Unusual reason why Prince Harry’s name isn’t actually on his birth certificate explained

Regnal names have been part of monarchy for centuries, but adopting an alternative name isn’t something reserved only for kings and queens.

Prince Harry, the Duke of Sussex, is a good example. Although the 41-year-old remains fifth in line to the British throne, the name most people know him by isn’t the one recorded on his birth certificate.

Harry and Meghan, Duchess of Sussex, stepped back from senior royal duties in 2020, but that decision didn’t remove him from the line of succession.

He sits behind William, Prince of Wales, 43, and William’s three children: Prince George, 12, Princess Charlotte, 10, and seven-year-old Prince Louis.

While many of his close relatives remain UK-based, the Invictus Games founder lives in California with Meghan and their two children, Prince Archie, six, and Princess Lilibet, four.

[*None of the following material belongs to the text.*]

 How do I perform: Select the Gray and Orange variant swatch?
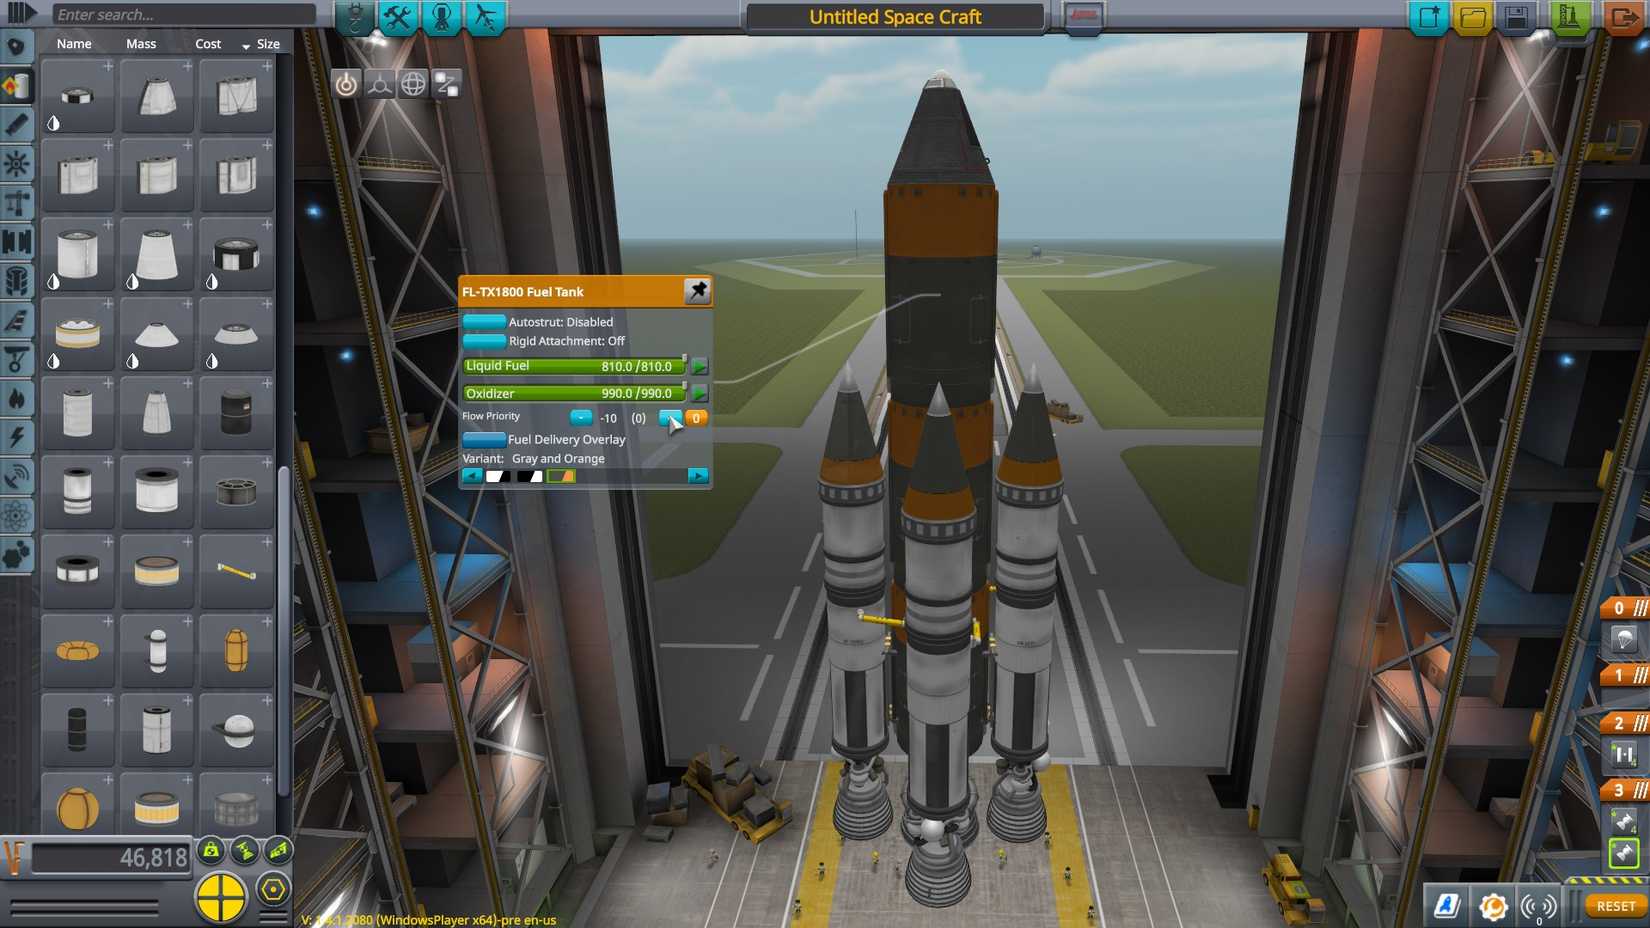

“I very much enjoy living here and bringing my kids up here,” he said during the 2024 DealBook Summit.

“It’s a part of my life that I never thought I was going to live, and I feel as though it’s the life that my mom wanted for me, and to be able to do the things that I am able to do with my kids that I undoubtedly wouldn’t be able to do in the UK, is huge.”

Even with the couple’s high profile, on-screen projects, headline-making interviews, and long-publicised tensions within the royal family, some people are still only now discovering that “Harry” isn’t actually his given first name.

That’s because “Harry” is a nickname, not the name he was formally given at birth.

“My name is Henry, but everyone calls me Harry. I have no idea,” he previously stated at the WellChild awards.

His full christened name was recorded as Henry Charles Albert David, following his baptism by Robert Runcie, the former archbishop of Canterbury.

Despite “Henry” being his official first name, he has been known as “Harry” by those around him—and by the public—since he was young.

There’s even a family twist to the nickname: extracts from his 2024 memoir, Spare, suggest that William sometimes calls him “Harold”.

Online, the revelation continues to catch people off guard. One person wrote: “Laughing so much that Prince Harry’s name is HENRY and he doesn’t know why they call him Harry.

“They just started calling him that and he accepted never questioned it just went along with it.”

Another added: “Did you guys know that Prince Harry’s real name is actually Henry and one of his middle names is David because I just found out and my brain is in SHAMBLES.”

“Prince Harry’s real name being Henry never fails to startle me because I’ll be researching and looking at articles for Henry RWRB and see ‘Prince Henry of Wales’ and think I’m hallucinating,” someone else remarked via X.

And it’s not only first names that can shift in royal history—family names can change too.

In 1917, King George V altered the royal house name from Saxe-Coburg and Gotha to Windsor.

Then, 43 years later, Queen Elizabeth II added Mountbatten to recognise her husband, Philip, Duke of Edinburgh.

If all of that is surprising, the same idea extends well beyond royalty: many well-known celebrities also work under names that aren’t the ones on their birth certificates.

Bugonia actress Emma Stone, for example, was born Emily Stone.

She has explained that she changed her professional name after entering the industry because another “Emily Stone” was already registered with SAG-AFTRA.

Even so, she has also said she’d prefer colleagues call her Emily rather than Emma.

Plenty of other performers do something similar, including Vin Diesel (Mark Sinclair), Jamie Foxx (Eric Marlon Bishop), and Elle and Dakota Fanning (Mary Elle and Hannah Dakota).

As for the Fast and Furious star, he has said he adopted the name Vin Diesel during the nine years he worked as a bouncer.